Will Wombwell, South Cambridgeshire, talks black-grass, early harvest and an unwanted visitor in the form of rural crime.
Will Wombwell, 29, farms with his brother James in partnership with their father Peter. He is a fifth generation arable farmer, but keeps stock on-farm through winter.
Harvest: Harvest has arrived early this year here in South Cambridgeshire.
The combine rolled into the first field of Tower winter barley on July 5. Yield was down on last year with crop average yielding 7.4 tonnes/hectare (3t/acre).
We were not really surprised following the dry winter and incredibly hot June.
Up to the time of writing, we have had a fairly good run with the combine, suffering only a couple of minor rain delays, we have cut all of the OSR – the less said about that the better – and all winter barley and winter oats, a total of about 320ha (791 acres).

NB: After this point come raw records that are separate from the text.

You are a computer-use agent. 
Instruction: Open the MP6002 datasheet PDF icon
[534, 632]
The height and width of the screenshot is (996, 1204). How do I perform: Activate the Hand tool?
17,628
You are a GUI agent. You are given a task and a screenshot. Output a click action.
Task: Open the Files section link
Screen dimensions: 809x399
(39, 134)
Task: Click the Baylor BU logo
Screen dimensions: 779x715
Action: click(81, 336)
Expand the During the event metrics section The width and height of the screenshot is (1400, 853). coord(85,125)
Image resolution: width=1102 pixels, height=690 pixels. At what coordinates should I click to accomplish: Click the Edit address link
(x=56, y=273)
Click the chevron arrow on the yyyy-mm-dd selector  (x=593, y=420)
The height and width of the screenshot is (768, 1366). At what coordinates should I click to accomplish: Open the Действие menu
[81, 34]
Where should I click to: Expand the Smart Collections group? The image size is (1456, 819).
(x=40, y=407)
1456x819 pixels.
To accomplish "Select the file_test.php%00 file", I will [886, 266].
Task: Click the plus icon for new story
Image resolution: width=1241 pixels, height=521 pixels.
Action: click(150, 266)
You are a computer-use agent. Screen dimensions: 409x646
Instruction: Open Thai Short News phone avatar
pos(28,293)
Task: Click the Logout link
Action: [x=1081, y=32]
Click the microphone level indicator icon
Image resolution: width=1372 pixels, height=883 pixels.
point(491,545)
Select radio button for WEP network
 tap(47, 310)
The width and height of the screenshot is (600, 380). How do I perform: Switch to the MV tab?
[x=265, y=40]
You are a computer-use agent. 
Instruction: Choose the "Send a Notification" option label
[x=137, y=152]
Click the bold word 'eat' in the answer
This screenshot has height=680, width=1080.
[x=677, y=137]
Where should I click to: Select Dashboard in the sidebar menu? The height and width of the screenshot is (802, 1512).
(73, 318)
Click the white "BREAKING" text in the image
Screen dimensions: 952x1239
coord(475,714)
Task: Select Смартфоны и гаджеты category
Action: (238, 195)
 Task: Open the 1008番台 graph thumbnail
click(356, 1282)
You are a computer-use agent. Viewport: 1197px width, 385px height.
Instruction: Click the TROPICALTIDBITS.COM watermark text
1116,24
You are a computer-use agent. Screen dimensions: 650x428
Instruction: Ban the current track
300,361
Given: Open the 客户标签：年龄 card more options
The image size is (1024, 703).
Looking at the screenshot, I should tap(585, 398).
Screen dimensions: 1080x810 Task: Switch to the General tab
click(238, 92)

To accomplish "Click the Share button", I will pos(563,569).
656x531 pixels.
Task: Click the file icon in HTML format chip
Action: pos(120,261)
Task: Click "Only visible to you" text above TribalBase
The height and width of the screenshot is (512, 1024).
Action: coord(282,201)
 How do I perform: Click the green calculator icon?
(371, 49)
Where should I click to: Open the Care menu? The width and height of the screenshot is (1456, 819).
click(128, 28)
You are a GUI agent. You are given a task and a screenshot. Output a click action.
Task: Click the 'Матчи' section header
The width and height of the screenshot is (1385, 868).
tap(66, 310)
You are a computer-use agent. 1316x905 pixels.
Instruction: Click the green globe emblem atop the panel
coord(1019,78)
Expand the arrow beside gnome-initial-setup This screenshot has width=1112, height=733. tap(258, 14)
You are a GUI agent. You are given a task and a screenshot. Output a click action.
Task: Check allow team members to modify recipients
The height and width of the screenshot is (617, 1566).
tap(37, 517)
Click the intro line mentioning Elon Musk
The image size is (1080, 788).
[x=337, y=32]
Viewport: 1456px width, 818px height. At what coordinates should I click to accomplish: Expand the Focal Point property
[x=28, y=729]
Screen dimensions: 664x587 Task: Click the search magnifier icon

Combining the home farm’s winter barley, I was extremely pleased to see stubble turnips growing well.
We broadcast stubble turnips into about 90ha (222 acres) of standing crops pre-harvest.
We use these to fatten store lambs through winter before we drill a spring crop.
Black-grass: We have found contract grazing store lambs to be a fantastic way of not only earning extra income and keeping idle hands busy through winter, but they are also an extremely effective black-grassland.
I hate admitting we have bad black-grassland, but we do.
We have seen a huge reduction of black-grass in the following year’s crop, be it sugar beet, spring barley or peas.
Combining turnips and sheep grazing with growing two or even three spring barley crops on the worst land is really cleaning up the heavier parts of the farms.
While looking forward to getting into the wheat harvest, it comes with a down side; we grow a large amount of seed wheat for RAGT.
This means hot dusty hours of blowing down and hoovering out the combine, certainly the unglamorous side to combine driving, but absolutely essential.
The OSR for harvest 2018 has started going in the ground.
We have been using a Sumo DTS drill for this and other crops for a few years now and find it an incredibly cost-effective and solid way to establish ours and our neighbours’ OSR.
Rural crime: Now we are clearing fields of crops, we are once again having trouble from unwanted visitors, as illegal hare coursing is a major problem in our area.
Large fields, rolling hills and great transport links make it wondering to farm, but far too tempting for these horrible, violent people to run their dogs.
Quite what make these people feel they have the right to drive across people’s farmland, ram gates and fences and kill the wildlife that I as a farmer am proud to have and help on-farm, is beyond me.
More needs to be done to stop these law-breaking thugs who are turning increasingly violent and threatening towards farmers.